Spielberg e la critica


Giunto alla metà degli anni Ottanta, Spielberg era reduce dai successi planetari della saga con Harrison Ford, di E.T. - L'extraterrestre, ma era lontano dall'essere appagato professionalmente. La critica, infatti, lo indicava sempre come "il tizio che incassa", o "quello dei grandi film per la massa", non accorgendosi affatto che il motivo per cui i suoi film incassavano così tanto era uno spiccato talento nell'intercettare i gusti del pubblico, che divenne il suo pubblico. Il primo tentativo "serio" fu Il colore viola, gran successo di pubblico con pioggia di nomination agli Oscar (ben dieci), ma nessun plauso critico, che anzi gli rispose per le rime. L'impero del sole rese chiaro a tutti che Spielberg era in grado di addentrarsi verso un livello più maturo di filmmaking, ma senza perdere quel tratto infantile, finanche ingenuo, che caratterizza la sua personalità. La svolta decisiva e il riconoscimento unanime arrivarono sei anni più tardi, quando il 30 novembre 1993 fu proiettato per la prima volta Schindler's List. Susan Lacy è abile nel descrivere e ricostruire tutte le vicende produttive della pellicola, di quanta sofferenza generò nella normale routine lavorativa del regista e di come quel progetto servì in qualche modo a riconciliare Spielberg con le sue origini ebraiche e tutte quelle tradizioni che da ragazzo aveva rigettato.

La consacrazione

Diviso sostanzialmente in due blocchi ben precisi (un prima e un dopo Schindler's List), il secondo di questi tratta dello Spielberg che conosciamo oggi, il regista e produttore affermato e il più noto a livello internazionale e mediatico, che anno dopo anno non smette di lanciare una sfida a se stesso e riadattare all'oggi quei temi che da sempre gli gravitano attorno. Dopo la sua seconda più grande sfida, Salvate il soldato Ryan (le cui fasi produttive sono ricostruite grazie alle fondamentali testimonianze di Tom Hanks e Janusz Kami?ski), fu la volta di rielaborare la nuova fase che l'America stava affrontando all'inizio del nuovo millennio: la minaccia terroristica. Vengono così passati in rassegna film emblematici di tale conflitto come Minority Report (con il suo ammiccamento verso gli arresti preventivi di cittadini musulmani), La guerra dei mondi (in cui la metafora di H.G. Wells calza a pennello) e specialmente Munich (in cui viene condannata ogni forma di vendetta privata). Il culmine di quest'ultima fase è quindi rappresentato da due film che raccontano l'America dal punto di vista dell'integrità morale e politica di alcuni individui straordinari come Abraham Lincoln e il James B. Donovan de Il ponte delle spie, due lavori in cui tutte le speranze di un bambino vengono messe in pratica in una realtà ostile e per niente consolatoria, che fanno di Spielberg un uomo più maturo e consapevole dei propri anni, ma con un occhio sempre attento ai suggerimenti di quel bambino che nel 1962 usciva da una sala cinematografica che proiettava Lawrence d'Arabia.
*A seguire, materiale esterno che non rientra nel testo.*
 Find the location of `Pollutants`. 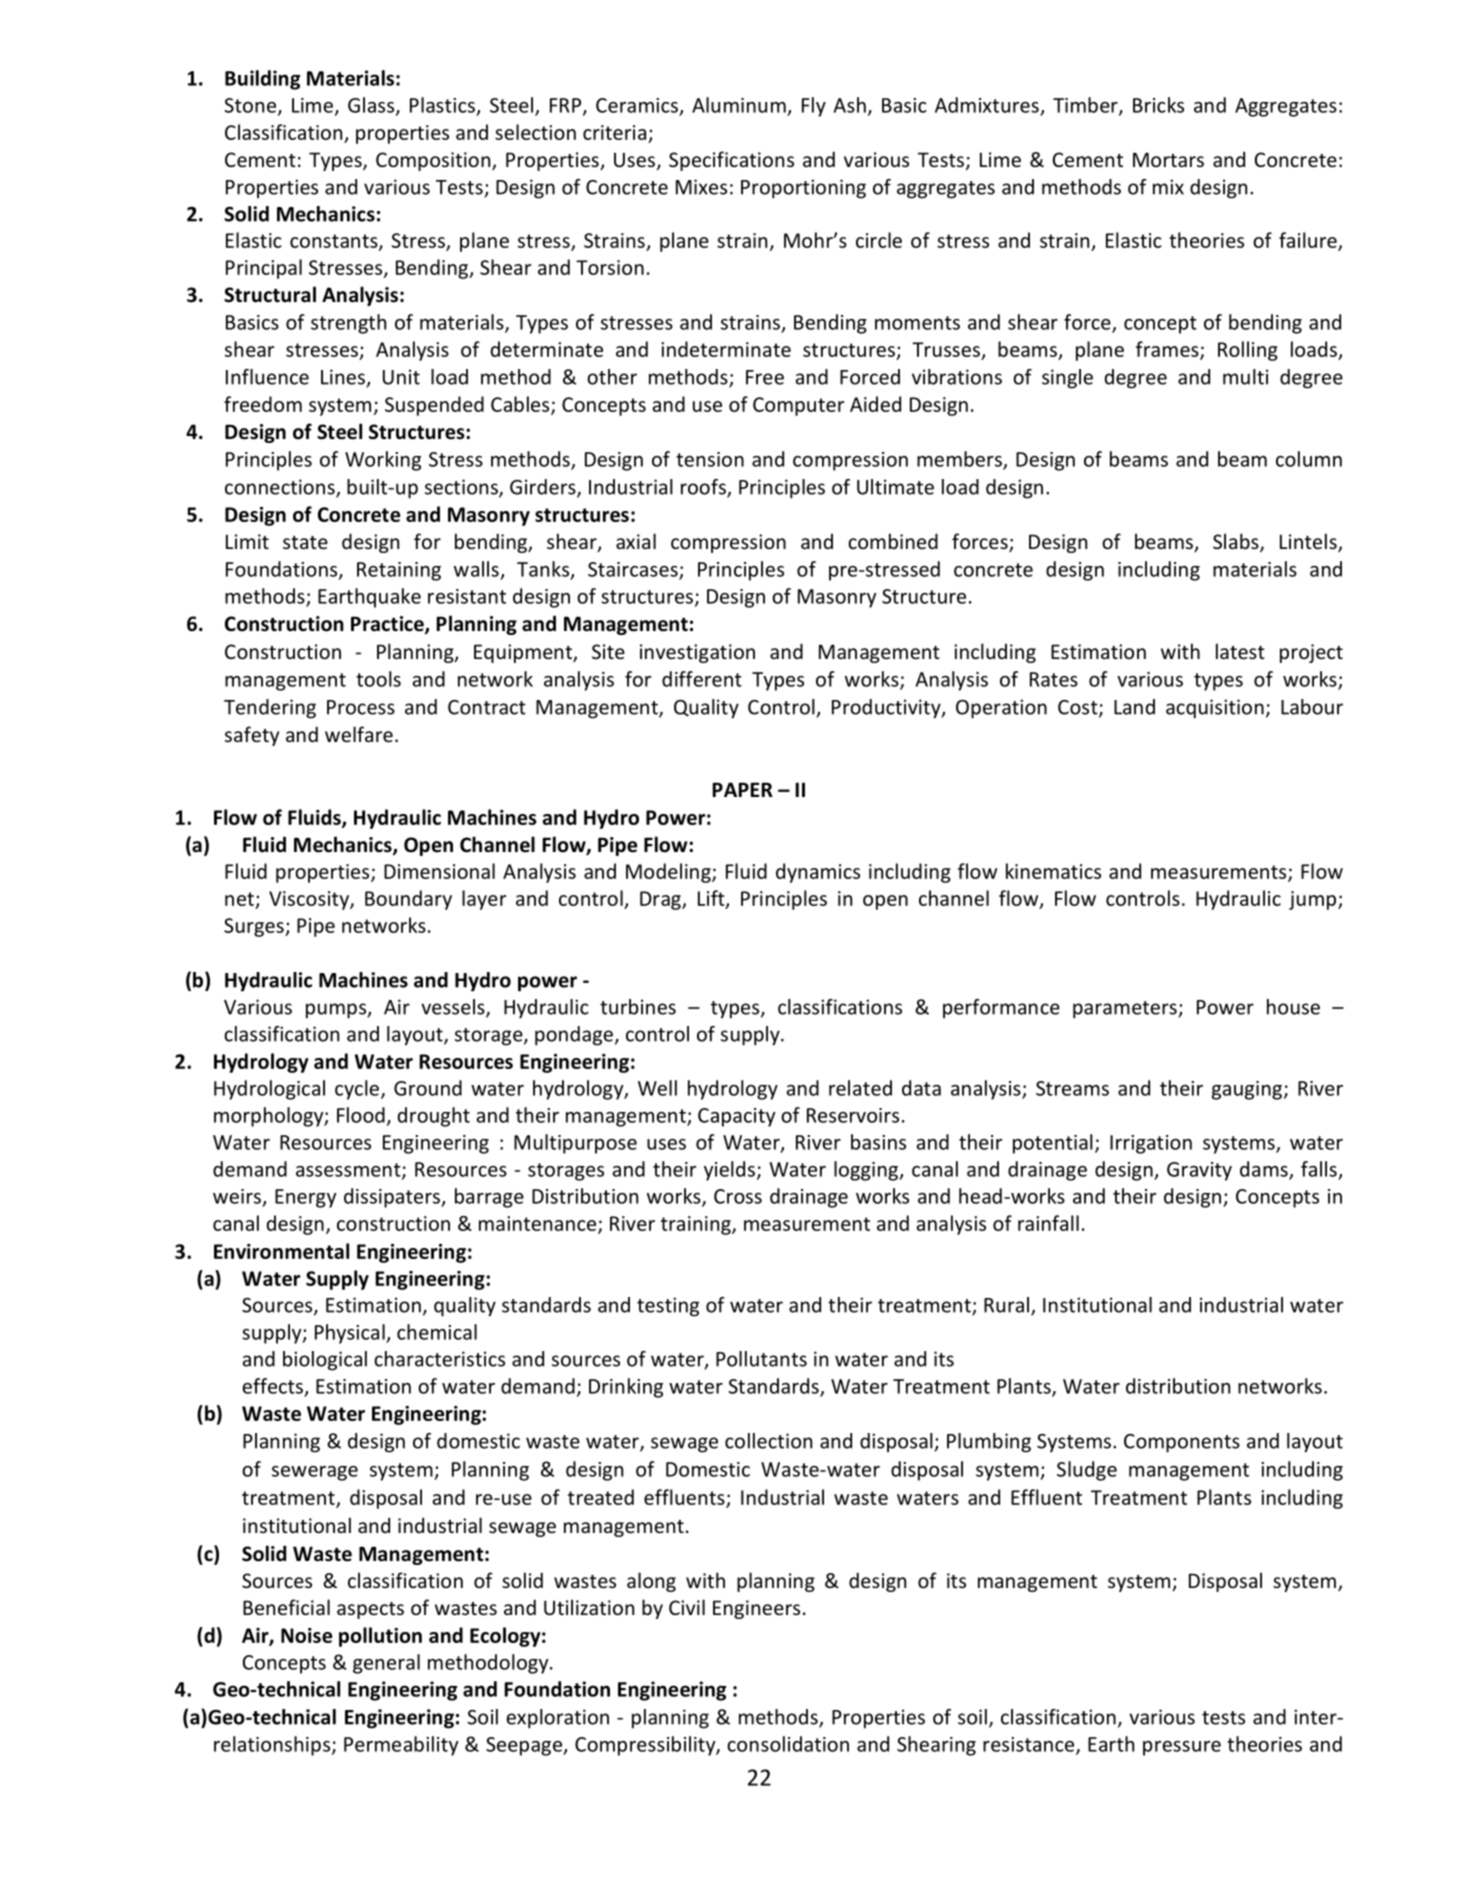

Pollutants is located at coordinates (761, 1359).
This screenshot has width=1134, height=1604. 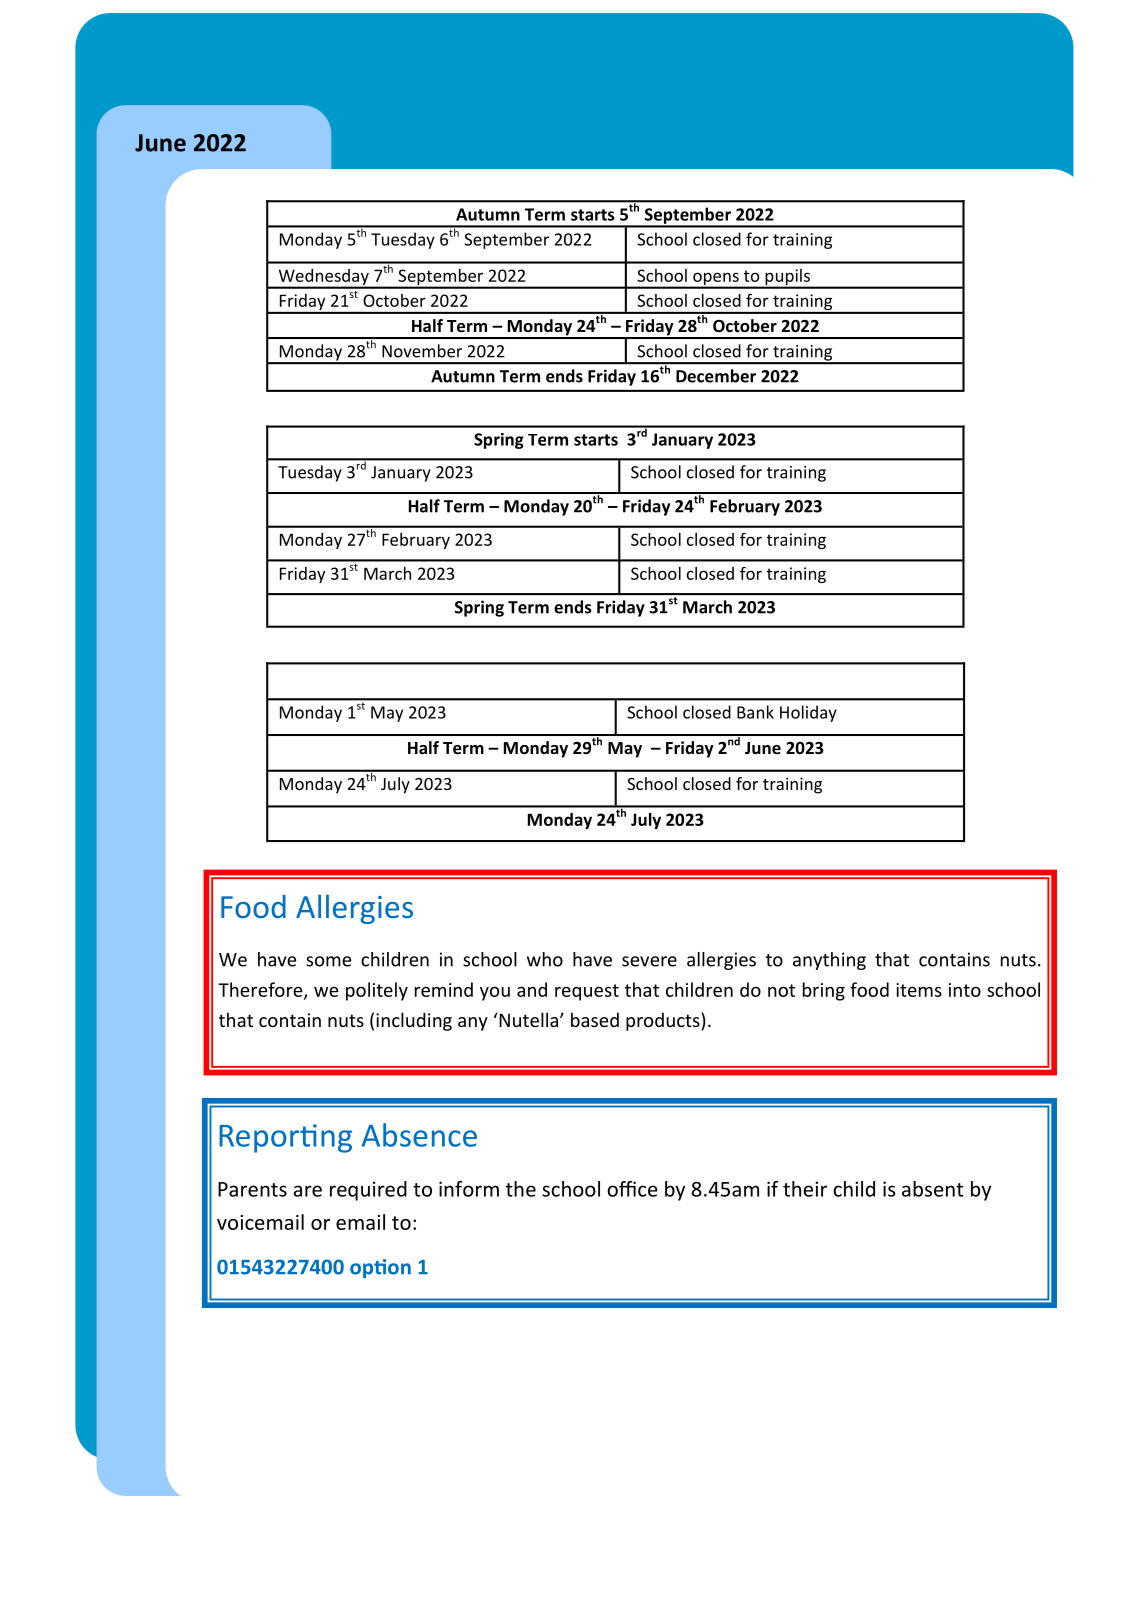 What do you see at coordinates (716, 280) in the screenshot?
I see `opens` at bounding box center [716, 280].
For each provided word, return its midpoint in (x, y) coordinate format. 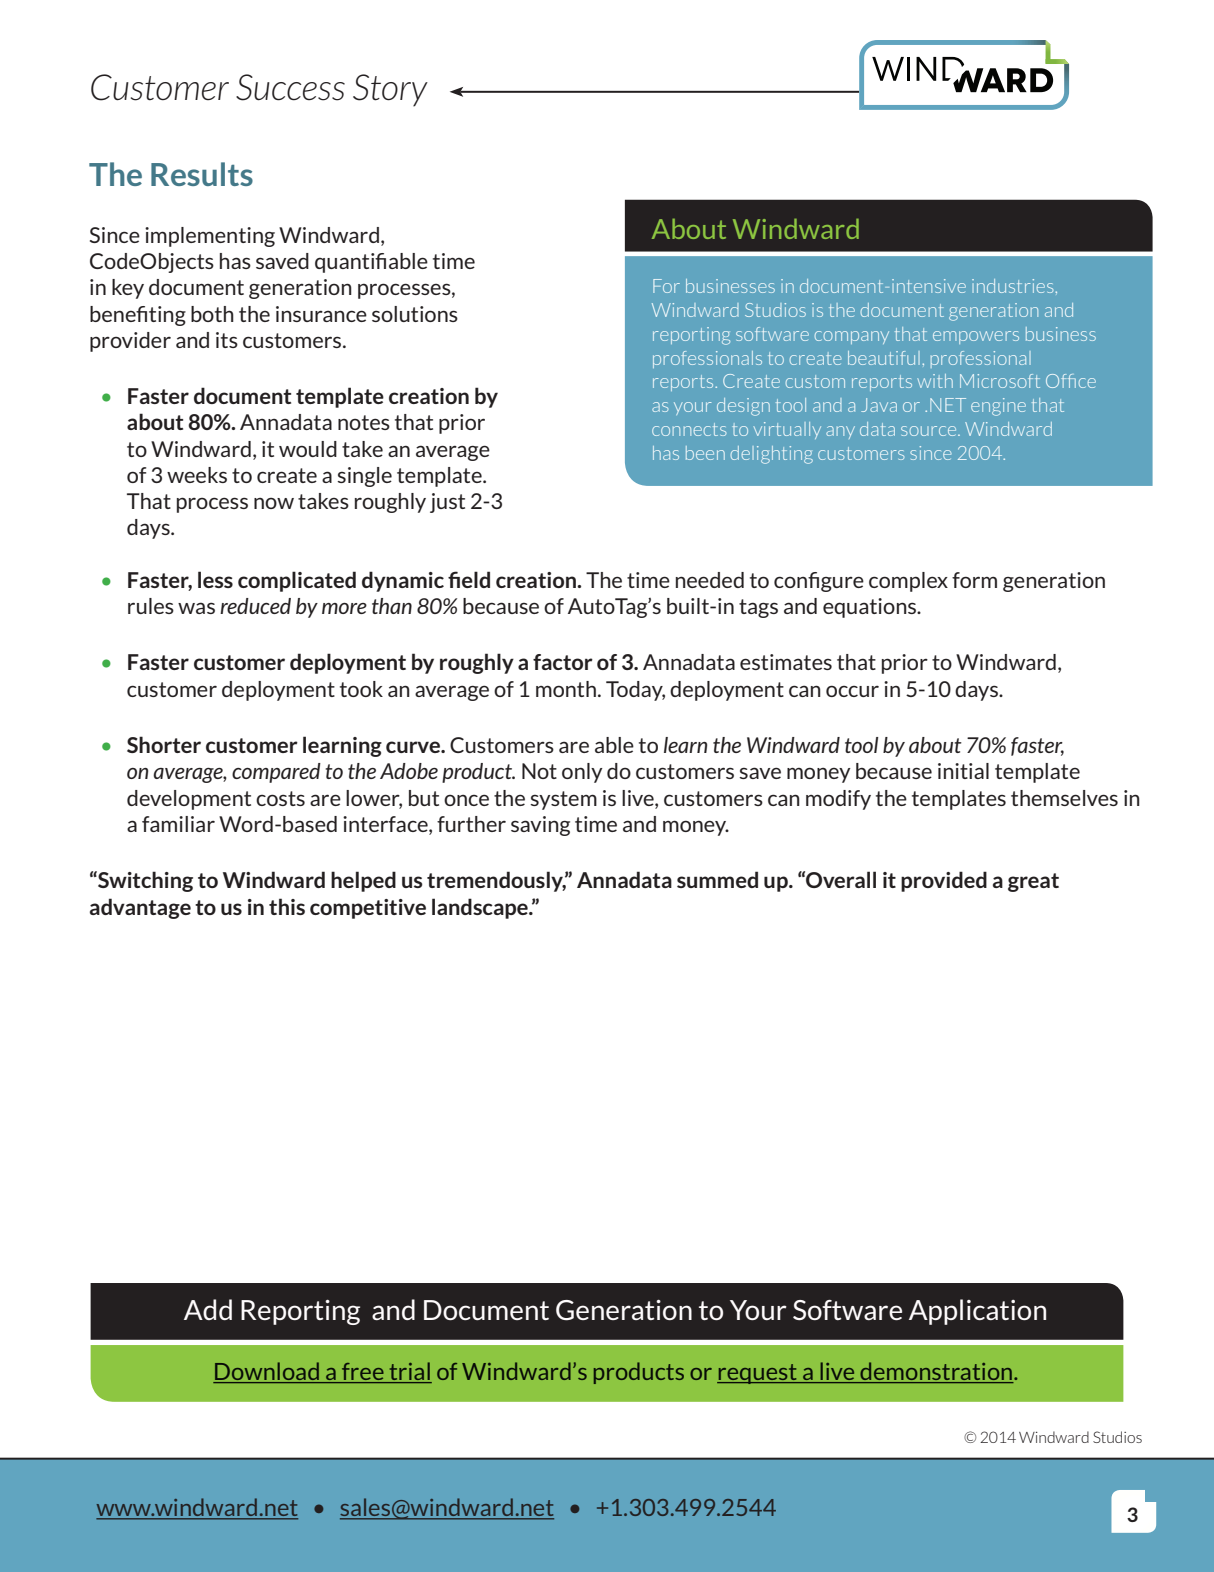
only (582, 773)
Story (390, 90)
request (758, 1374)
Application (977, 1312)
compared (276, 773)
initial (963, 771)
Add (208, 1309)
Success (290, 87)
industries (1012, 286)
Spielberg Spielberg di Susan Lacy è uno dei ritratti più completi ed emozionanti che si possano trovare sul regista di Cincinnati, ricco di testimonianze inedite e tra le più variopinte, tra cui quelle fondamentali di Martin Scorsese, Brian De Palma, George Lucas e Francis Ford Coppola. La ricostruzione prima di tutto dell’uomo, con le sue sofferenze legate al passato, a una famiglia segnata dal divorzio dei genitori, e poi della figura professionale, che ha fatto e continua a fare la storia del cinema, dai primi grandi successi alla consacrazione anche a livello critico. Imperdibile per ogni appassionato che si rispetti.